## TASK DIRECTIONS
A verbatim reprint of the records below is what this exercise asks for.

## MATERIAL TO PROCESS
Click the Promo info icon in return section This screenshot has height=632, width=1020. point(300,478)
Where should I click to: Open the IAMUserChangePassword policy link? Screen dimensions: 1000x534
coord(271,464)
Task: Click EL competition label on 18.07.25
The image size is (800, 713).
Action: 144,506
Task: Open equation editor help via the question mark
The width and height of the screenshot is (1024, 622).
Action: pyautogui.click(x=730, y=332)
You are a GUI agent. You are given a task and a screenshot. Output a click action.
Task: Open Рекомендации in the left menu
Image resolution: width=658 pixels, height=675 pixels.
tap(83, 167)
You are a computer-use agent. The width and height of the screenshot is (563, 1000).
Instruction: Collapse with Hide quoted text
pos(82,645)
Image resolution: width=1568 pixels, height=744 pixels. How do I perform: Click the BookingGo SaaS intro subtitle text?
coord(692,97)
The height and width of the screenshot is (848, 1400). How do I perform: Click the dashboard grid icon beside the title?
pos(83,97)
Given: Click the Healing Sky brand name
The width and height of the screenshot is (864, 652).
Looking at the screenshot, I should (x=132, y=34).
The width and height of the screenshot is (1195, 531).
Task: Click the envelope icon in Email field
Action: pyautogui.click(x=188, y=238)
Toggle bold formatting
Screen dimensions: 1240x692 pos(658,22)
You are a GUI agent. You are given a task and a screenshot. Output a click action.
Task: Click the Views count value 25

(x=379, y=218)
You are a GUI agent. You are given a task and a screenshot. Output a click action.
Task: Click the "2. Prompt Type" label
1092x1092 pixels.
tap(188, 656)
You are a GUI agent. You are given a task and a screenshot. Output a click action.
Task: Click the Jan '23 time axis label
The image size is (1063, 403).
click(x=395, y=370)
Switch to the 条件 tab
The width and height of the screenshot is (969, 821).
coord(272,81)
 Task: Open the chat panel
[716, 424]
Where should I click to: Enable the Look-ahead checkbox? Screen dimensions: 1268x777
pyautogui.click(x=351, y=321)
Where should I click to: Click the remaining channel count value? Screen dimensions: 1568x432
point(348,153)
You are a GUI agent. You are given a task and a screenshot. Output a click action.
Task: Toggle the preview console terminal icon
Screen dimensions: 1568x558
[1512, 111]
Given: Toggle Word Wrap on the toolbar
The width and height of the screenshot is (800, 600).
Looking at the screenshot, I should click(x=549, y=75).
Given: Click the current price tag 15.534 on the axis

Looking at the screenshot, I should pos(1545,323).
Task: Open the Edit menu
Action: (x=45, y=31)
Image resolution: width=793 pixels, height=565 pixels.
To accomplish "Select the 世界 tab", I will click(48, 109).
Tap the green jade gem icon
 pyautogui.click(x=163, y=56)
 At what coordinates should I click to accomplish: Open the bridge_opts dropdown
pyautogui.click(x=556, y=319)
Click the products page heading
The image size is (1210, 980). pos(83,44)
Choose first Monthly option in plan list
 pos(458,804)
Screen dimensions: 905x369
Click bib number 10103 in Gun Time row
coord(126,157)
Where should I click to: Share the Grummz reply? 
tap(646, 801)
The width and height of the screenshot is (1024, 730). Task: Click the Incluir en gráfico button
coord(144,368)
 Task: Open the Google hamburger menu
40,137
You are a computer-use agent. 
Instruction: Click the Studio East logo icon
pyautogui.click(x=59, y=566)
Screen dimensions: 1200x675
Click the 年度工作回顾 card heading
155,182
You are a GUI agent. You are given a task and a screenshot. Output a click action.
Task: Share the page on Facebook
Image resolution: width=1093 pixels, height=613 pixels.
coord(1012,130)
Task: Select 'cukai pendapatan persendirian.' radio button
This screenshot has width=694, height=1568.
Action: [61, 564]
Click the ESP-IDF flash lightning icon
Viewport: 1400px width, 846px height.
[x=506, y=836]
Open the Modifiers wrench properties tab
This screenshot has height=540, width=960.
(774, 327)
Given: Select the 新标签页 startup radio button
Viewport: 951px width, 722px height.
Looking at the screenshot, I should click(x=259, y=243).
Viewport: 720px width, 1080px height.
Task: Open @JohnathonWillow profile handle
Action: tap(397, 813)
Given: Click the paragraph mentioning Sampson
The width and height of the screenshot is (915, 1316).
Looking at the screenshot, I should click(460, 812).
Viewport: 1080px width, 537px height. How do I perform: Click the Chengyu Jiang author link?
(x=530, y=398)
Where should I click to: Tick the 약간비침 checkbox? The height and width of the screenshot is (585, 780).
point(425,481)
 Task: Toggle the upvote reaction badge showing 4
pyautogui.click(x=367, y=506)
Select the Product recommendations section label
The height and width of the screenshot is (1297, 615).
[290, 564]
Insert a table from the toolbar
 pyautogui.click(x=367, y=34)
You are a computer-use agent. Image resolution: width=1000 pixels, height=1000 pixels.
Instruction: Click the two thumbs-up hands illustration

## TASK ANSWER
Click the Promo info icon in return section This screenshot has height=632, width=1020. point(300,478)
Where should I click to: Open the IAMUserChangePassword policy link? Screen dimensions: 1000x534
coord(271,464)
Task: Click EL competition label on 18.07.25
The image size is (800, 713).
Action: 144,506
Task: Open equation editor help via the question mark
The width and height of the screenshot is (1024, 622).
Action: pyautogui.click(x=730, y=332)
You are a GUI agent. You are given a task and a screenshot. Output a click action.
Task: Open Рекомендации in the left menu
Image resolution: width=658 pixels, height=675 pixels.
tap(83, 167)
You are a computer-use agent. The width and height of the screenshot is (563, 1000).
Instruction: Collapse with Hide quoted text
pos(82,645)
Image resolution: width=1568 pixels, height=744 pixels. How do I perform: Click the BookingGo SaaS intro subtitle text?
coord(692,97)
The height and width of the screenshot is (848, 1400). How do I perform: Click the dashboard grid icon beside the title?
pos(83,97)
Given: Click the Healing Sky brand name
The width and height of the screenshot is (864, 652).
Looking at the screenshot, I should (x=132, y=34).
The width and height of the screenshot is (1195, 531).
Task: Click the envelope icon in Email field
Action: pyautogui.click(x=188, y=238)
Toggle bold formatting
Screen dimensions: 1240x692 pos(658,22)
You are a GUI agent. You are given a task and a screenshot. Output a click action.
Task: Click the Views count value 25

(x=379, y=218)
You are a GUI agent. You are given a task and a screenshot. Output a click action.
Task: Click the "2. Prompt Type" label
1092x1092 pixels.
tap(188, 656)
You are a GUI agent. You are given a task and a screenshot. Output a click action.
Task: Click the Jan '23 time axis label
The image size is (1063, 403).
click(x=395, y=370)
Switch to the 条件 tab
The width and height of the screenshot is (969, 821).
coord(272,81)
 Task: Open the chat panel
[716, 424]
Where should I click to: Enable the Look-ahead checkbox? Screen dimensions: 1268x777
pyautogui.click(x=351, y=321)
Where should I click to: Click the remaining channel count value? Screen dimensions: 1568x432
point(348,153)
You are a GUI agent. You are given a task and a screenshot. Output a click action.
Task: Toggle the preview console terminal icon
Screen dimensions: 1568x558
[1512, 111]
Given: Toggle Word Wrap on the toolbar
The width and height of the screenshot is (800, 600).
Looking at the screenshot, I should click(x=549, y=75).
Given: Click the current price tag 15.534 on the axis

Looking at the screenshot, I should pos(1545,323).
Task: Open the Edit menu
Action: (x=45, y=31)
Image resolution: width=793 pixels, height=565 pixels.
To accomplish "Select the 世界 tab", I will click(48, 109).
Tap the green jade gem icon
 pyautogui.click(x=163, y=56)
 At what coordinates should I click to accomplish: Open the bridge_opts dropdown
pyautogui.click(x=556, y=319)
Click the products page heading
The image size is (1210, 980). pos(83,44)
Choose first Monthly option in plan list
 pos(458,804)
Screen dimensions: 905x369
Click bib number 10103 in Gun Time row
coord(126,157)
Where should I click to: Share the Grummz reply? 
tap(646, 801)
The width and height of the screenshot is (1024, 730). Task: Click the Incluir en gráfico button
coord(144,368)
 Task: Open the Google hamburger menu
40,137
You are a computer-use agent. 
Instruction: Click the Studio East logo icon
pyautogui.click(x=59, y=566)
Screen dimensions: 1200x675
Click the 年度工作回顾 card heading
155,182
You are a GUI agent. You are given a task and a screenshot. Output a click action.
Task: Share the page on Facebook
Image resolution: width=1093 pixels, height=613 pixels.
coord(1012,130)
Task: Select 'cukai pendapatan persendirian.' radio button
This screenshot has width=694, height=1568.
Action: [61, 564]
Click the ESP-IDF flash lightning icon
Viewport: 1400px width, 846px height.
[x=506, y=836]
Open the Modifiers wrench properties tab
This screenshot has height=540, width=960.
(774, 327)
Given: Select the 新标签页 startup radio button
Viewport: 951px width, 722px height.
Looking at the screenshot, I should click(x=259, y=243).
Viewport: 720px width, 1080px height.
Task: Open @JohnathonWillow profile handle
Action: tap(397, 813)
Given: Click the paragraph mentioning Sampson
The width and height of the screenshot is (915, 1316).
Looking at the screenshot, I should click(460, 812).
Viewport: 1080px width, 537px height. How do I perform: Click the Chengyu Jiang author link?
(x=530, y=398)
Where should I click to: Tick the 약간비침 checkbox? The height and width of the screenshot is (585, 780).
point(425,481)
 Task: Toggle the upvote reaction badge showing 4
pyautogui.click(x=367, y=506)
Select the Product recommendations section label
The height and width of the screenshot is (1297, 615).
[290, 564]
Insert a table from the toolbar
 pyautogui.click(x=367, y=34)
You are a computer-use agent. Image resolution: width=1000 pixels, height=1000 pixels.
Instruction: Click the two thumbs-up hands illustration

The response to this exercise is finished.